GENMILENIAL.ID – Desakan terhadap PTPN I Regional II Ciater, Subang, kian menguat. Perusahaan pemegang Hak Guna Usaha (HGU) itu diminta segera merealisasikan kewajiban pemberian minimal 20 persen lahan kepada petani penggarap, sebagaimana diatur dalam regulasi perkebunan dan program reforma agraria.
Ketua Forum Arus Bawah Kabupaten Subang, Andi L Hakim atau yang dikenal sebagai Andi Gondrong, menegaskan bahwa kewajiban tersebut bukan sekadar imbauan, melainkan amanat undang-undang yang harus dijalankan.

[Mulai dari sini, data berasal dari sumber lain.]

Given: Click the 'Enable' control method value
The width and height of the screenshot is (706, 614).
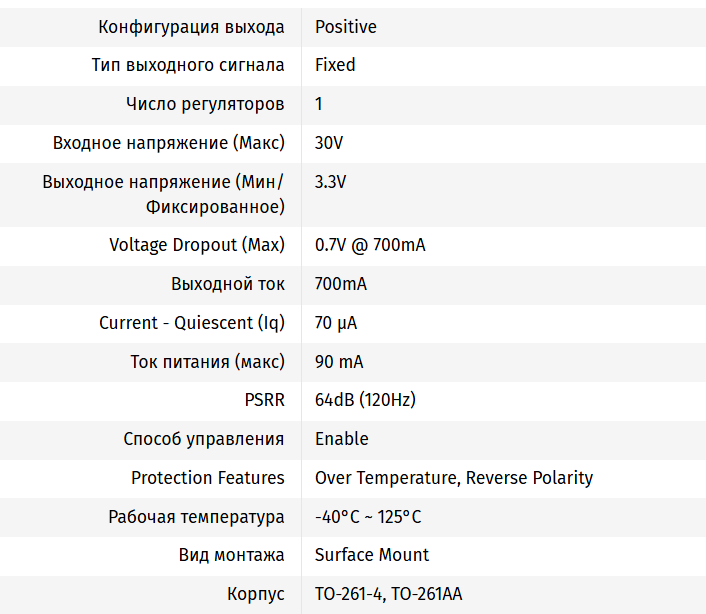Looking at the screenshot, I should tap(342, 439).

“Perusahaan wajib memberikan akses kebun masyarakat atau plasma minimal 20 persen. Ini sudah jelas diatur dan menjadi hak masyarakat sekitar,” ujar Andi, Rabu 10 Juni 2026.
Baca Juga: Skandal korupsi Chromebook yang jerat Nadiem Makarim: JPU tolak semua pledoi di sidang replik
Menurutnya, ketentuan tersebut merujuk pada Undang-Undang Nomor 39 Tahun 2014 tentang Perkebunan yang telah diperbarui melalui Undang-Undang Cipta Kerja.
Dalam aturan itu, perusahaan perkebunan diwajibkan memfasilitasi pembangunan kebun masyarakat paling lambat tiga tahun sejak HGU diberikan.
Terhambat status lahan dan legalitas
Meski regulasi sudah tegas, implementasi di lapangan kerap terkendala, terutama terkait status lahan eks-HGU.
Lahan yang masa berlakunya habis otomatis kembali menjadi tanah negara dan harus melalui mekanisme baru untuk redistribusi kepada masyarakat.
“Harus ada mekanisme yang jelas agar petani punya kepastian hukum. Jangan sampai masyarakat terus berada dalam posisi lemah,” tegas Andi.
Ia juga menyoroti pentingnya perlindungan terhadap petani penggarap agar tidak terus menghadapi konflik sosial, termasuk pengusiran maupun tindakan kekerasan di area perkebunan.
Potensi sanksi bagi perusahaan
Dalam regulasi yang sama, perusahaan yang tidak menjalankan kewajiban tersebut dapat dikenai sanksi administratif, mulai dari denda, penghentian sementara kegiatan usaha, hingga pencabutan izin.